- _TASK REQUIREMENTS_
From the line containing "Viewport: 197px width, 197px height." to the last line of the records below, retype every line exactly and output nothing else.

*** Opening RECORDED INFORMATION ***

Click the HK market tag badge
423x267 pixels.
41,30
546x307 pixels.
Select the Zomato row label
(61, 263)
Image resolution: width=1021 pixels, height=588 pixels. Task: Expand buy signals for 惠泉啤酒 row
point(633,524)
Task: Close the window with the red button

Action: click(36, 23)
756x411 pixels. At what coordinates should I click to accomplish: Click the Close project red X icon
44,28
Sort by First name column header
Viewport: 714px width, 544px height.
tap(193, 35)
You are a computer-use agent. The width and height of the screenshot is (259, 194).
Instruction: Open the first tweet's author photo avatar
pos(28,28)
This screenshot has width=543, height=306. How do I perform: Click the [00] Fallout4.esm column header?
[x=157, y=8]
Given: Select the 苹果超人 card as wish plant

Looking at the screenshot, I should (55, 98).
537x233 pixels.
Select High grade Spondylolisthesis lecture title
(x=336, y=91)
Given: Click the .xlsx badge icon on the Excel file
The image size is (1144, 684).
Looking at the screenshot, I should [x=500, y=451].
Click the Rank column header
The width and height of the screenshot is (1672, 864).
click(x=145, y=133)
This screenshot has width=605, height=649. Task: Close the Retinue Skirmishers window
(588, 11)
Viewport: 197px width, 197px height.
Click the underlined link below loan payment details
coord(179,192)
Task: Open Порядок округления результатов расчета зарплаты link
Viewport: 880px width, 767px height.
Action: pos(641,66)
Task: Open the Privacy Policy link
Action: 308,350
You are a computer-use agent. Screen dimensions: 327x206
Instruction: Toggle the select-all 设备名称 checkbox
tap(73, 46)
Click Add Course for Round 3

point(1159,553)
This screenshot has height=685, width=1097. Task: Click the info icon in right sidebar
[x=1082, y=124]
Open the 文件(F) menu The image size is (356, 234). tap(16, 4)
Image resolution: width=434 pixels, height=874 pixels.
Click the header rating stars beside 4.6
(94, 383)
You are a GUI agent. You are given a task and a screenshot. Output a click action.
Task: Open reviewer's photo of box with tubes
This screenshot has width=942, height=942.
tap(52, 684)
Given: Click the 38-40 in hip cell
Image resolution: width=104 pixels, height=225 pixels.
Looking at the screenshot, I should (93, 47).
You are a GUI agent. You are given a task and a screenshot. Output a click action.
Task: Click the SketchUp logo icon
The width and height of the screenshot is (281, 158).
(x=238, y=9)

*** Closing RECORDED INFORMATION ***

- _RESPONSE BELOW_
Viewport: 197px width, 197px height.
Click the underlined link below loan payment details
coord(179,192)
Task: Open Порядок округления результатов расчета зарплаты link
Viewport: 880px width, 767px height.
Action: pos(641,66)
Task: Open the Privacy Policy link
Action: 308,350
You are a computer-use agent. Screen dimensions: 327x206
Instruction: Toggle the select-all 设备名称 checkbox
tap(73, 46)
Click Add Course for Round 3

point(1159,553)
This screenshot has height=685, width=1097. Task: Click the info icon in right sidebar
[x=1082, y=124]
Open the 文件(F) menu The image size is (356, 234). tap(16, 4)
Image resolution: width=434 pixels, height=874 pixels.
Click the header rating stars beside 4.6
(94, 383)
You are a GUI agent. You are given a task and a screenshot. Output a click action.
Task: Open reviewer's photo of box with tubes
This screenshot has width=942, height=942.
tap(52, 684)
Given: Click the 38-40 in hip cell
Image resolution: width=104 pixels, height=225 pixels.
Looking at the screenshot, I should (93, 47).
You are a GUI agent. You are given a task and a screenshot. Output a click action.
Task: Click the SketchUp logo icon
The width and height of the screenshot is (281, 158).
(x=238, y=9)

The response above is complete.